I have the day off today and I have to say that I am almost as excited about it as a little kid on Christmas morning. I slept in a bit this morning, which was really nice. I’d probably still be sleeping if my wonderful Mr. Achilles hadn’t come lay on top of me and kissed my face off. I love that little dog.
I have a grand day planned. It includes a shower (desperately needed), dishes (also desperately needed), possibly go get my hair trimmed, and paint my toe nails ( I wore my flip-flops yesterday!). These things are all planned to get done as I get to them, so there may be things I just don’t get to (other than the shower and dishes. they are a must). I’m going to let my mood lead me through this day. If I don’t feel like doing something, I’m not going to. My little act of rebellion.
I hit a point, yesterday, while I was cleaning, where I felt really upset. I found myself heading toward sabotage. I wanted to just walk out of the clean and tell Cayle “Sorry. I just can’t do this any more. Thanks for everything.” There are a multitude of reasons this didn’t and shouldn’t happen. Probably the biggest reason is it’s just not who I am these days.

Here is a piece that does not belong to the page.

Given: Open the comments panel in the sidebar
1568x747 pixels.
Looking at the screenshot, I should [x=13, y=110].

Despite how discontent I am with work and how much I don’t like the way Cayle runs his business (I would assume most wouldn’t think anything of it. I have too many opinions sometimes), he has been there for me when I have really needed help, like whenever I’ve had a vehicle give up the race. I also find Cayle to be comfortable to talk with, and he apparently finds the same to be true about me, since we have talked about things that don’t necessarily have anything to do about work. There have been times at the end of a conversation he has thrown out “Thanks for the therapy session!”

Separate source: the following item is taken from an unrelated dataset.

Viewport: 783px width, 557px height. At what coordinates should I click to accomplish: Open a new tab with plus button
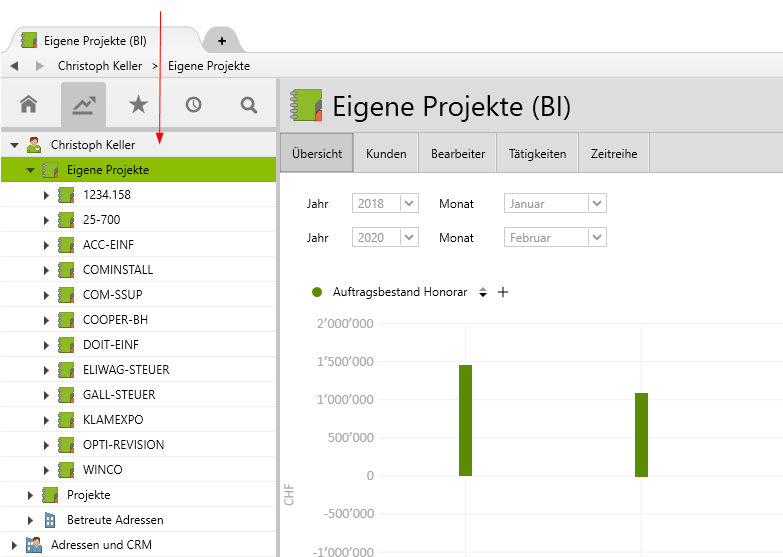(221, 41)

Most of all, I have more respect for myself than to act so irresponsibly. Not only would it be acting completely without integrity to just walk out, I also don’t have any other money coming in and it would put me in a real pickle to just quit. I like knowing how I’m going to pay rent, the bills, eat.
What this all boils down to is I am starting to feel some mental instability happening. I know Spring is just around the corner (19 days) and that has an effect on the bipolar mind, but its more than that. I’m over stressed by work, the goings on in my family unit, most everything. I need to slow down a bit or I fear I will just crash. I guess one of the things I should be working on today is writing Cayle an email about hiring another team for the South Sound area so I am not the only one down here, and I can start doing this part-time.
Being so sick this week and not being able to take a day or two off to get well tells me it is definitely time for Cayle to hire a second team down here. Yes, this is going to cut into my income, but I feel that’s better than running myself into the ground which would result in no income. I think Cayle will be ok with this. I guess I’ll find out soon enough.